1. Padding: give the subject room to breathe
Raw screenshots bleed to the edge of the file. That’s fine for bug reports and useless for marketing — the eye has nowhere to land, and any background you add gets cropped by previews on X, LinkedIn or Product Hunt.
A simple rule of thumb:
- Small UI clip (a single button, a toast): 80–120 px of padding around it.
- App window (Mac / browser frame): 60–100 px.
- Mobile screen: 40–60 px — the device frame already carries weight.
Don’t over-pad either: too much space and the subject looks lost, and retina exports get unnecessarily huge. Aim for the thing you want people to look at to occupy roughly 70 % of the frame.
2. Shadow: depth without distraction
Shadows do two jobs: they separate the screenshot from the background, and they hint at hierarchy. A flat screenshot on a flat background reads as a flat file. Add 8–24 % shadow with a downward offset of ~20 px and the same image suddenly looks like it’s sitting on something.
What to avoid:
- Hard black drop shadows — they read as PowerPoint 2007. Soft, semi-transparent dark tones look modern.

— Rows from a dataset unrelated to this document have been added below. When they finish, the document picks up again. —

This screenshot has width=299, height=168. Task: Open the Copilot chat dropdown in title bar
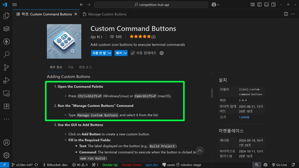(215, 5)
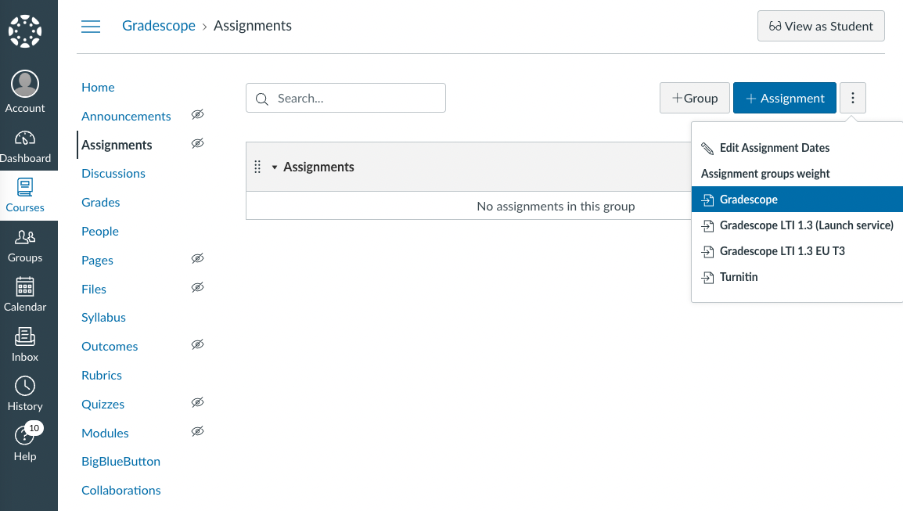
Task: Toggle visibility of the Announcements page
Action: (x=197, y=114)

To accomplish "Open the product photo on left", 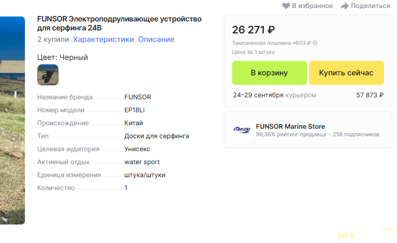I will tap(12, 120).
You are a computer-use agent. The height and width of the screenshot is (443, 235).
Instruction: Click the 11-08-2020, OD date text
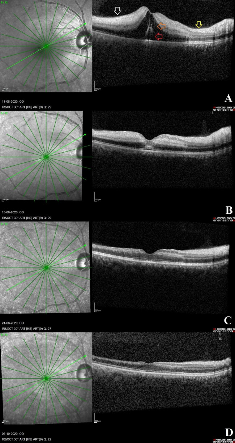coord(13,102)
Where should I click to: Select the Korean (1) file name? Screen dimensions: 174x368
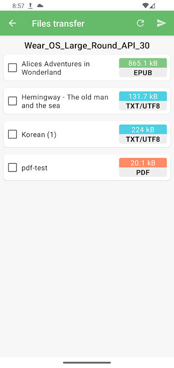[39, 135]
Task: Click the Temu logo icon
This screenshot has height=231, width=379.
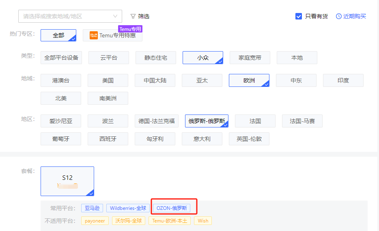Action: [x=94, y=35]
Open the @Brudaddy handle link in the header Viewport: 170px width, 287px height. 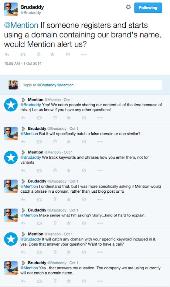pos(31,13)
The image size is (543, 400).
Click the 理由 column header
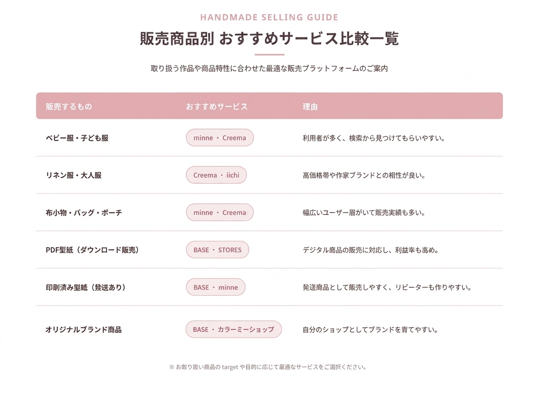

- Symmetric shadows — always push the shadow slightly downward (and optionally a few px to one side). Real light has a direction.
- Shadows on dark backgrounds — a dark shadow on a dark gradient does nothing. Switch to a lighter, taller shadow or rely on a glow instead.
3. Aspect ratio: ship to the right canvas
Different platforms crop different shapes — composing for the wrong one is the number-one reason “good” screenshots look bad in the feed.
- X / Twitter timeline: 16:9 or 1.91:1 — wider than you think.
- LinkedIn: 1.91:1 (same as Open Graph). Anything taller gets cropped at the bottom.
- Product Hunt gallery: 3:2 works beautifully for hero shots; 16:9 for product detail.
- Instagram: 1:1 (square) or 4:5 (portrait). 16:9 wastes most of the screen.
- Open Graph / link previews: 1200 × 630 (1.91:1) is the standard. Always export at this exact size for marketing pages.
Pick the ratio before you start composing — not after. If you crop a square shot into a 16:9 timeline afterwards, you’ll either lose half the UI or have to add awkward filler.
Background and color: pick one, commit to it
The single fastest way to make a screenshot look amateur is to layer effects: gradient + noise + texture + frame + heavy shadow all at once. Pick one strong choice and let the rest stay quiet:
- A soft solid (cream, off-white, dusty pastel) makes the UI the hero.
- A two-stop gradient (coral → pink, mint → sky) reads as “designed” without screaming for attention.
- A brand color from your product itself ties the screenshot back to the rest of your marketing.
Avoid stock-photo backdrops, blurry desktop wallpapers, and anything busier than your UI. The background exists to flatter the screenshot, not compete with it.
Resolution: export at 2× whenever you can
Retina screens render any 1× image as slightly soft. For anything that will appear on a landing page, in an email or on a product page, export at 2× (or 3× for hero shots). The file is heavier, but it looks crisp on every device — and downscaling later is free.
A 60-second workflow
Here’s the entire process compressed into one minute:
- Decide the platform → pick the aspect ratio first.
- Pad to ~70 % subject coverage. Bigger images need less padding, not more.
- Add a soft shadow (10–20 %), pushed slightly down. Skip it for very dark backgrounds.
- One background, one color story. If the UI is colorful, keep the backdrop quiet.
- Export at 2× minimum. PNG for solid backgrounds, JPG when you have a photo behind it.
That’s it. Five steps, one minute, dramatically better screenshots — no design degree required.
Going further
Once those fundamentals are in place, the fun extras start to pay off: Mac / browser / mobile frames for context, 3D tilt for hero shots, a subtle day-badge sticker to date a release, even a watermark when you want the brand to travel. None of those rescue a screenshot that neglected the basics — they amplify one that nailed them.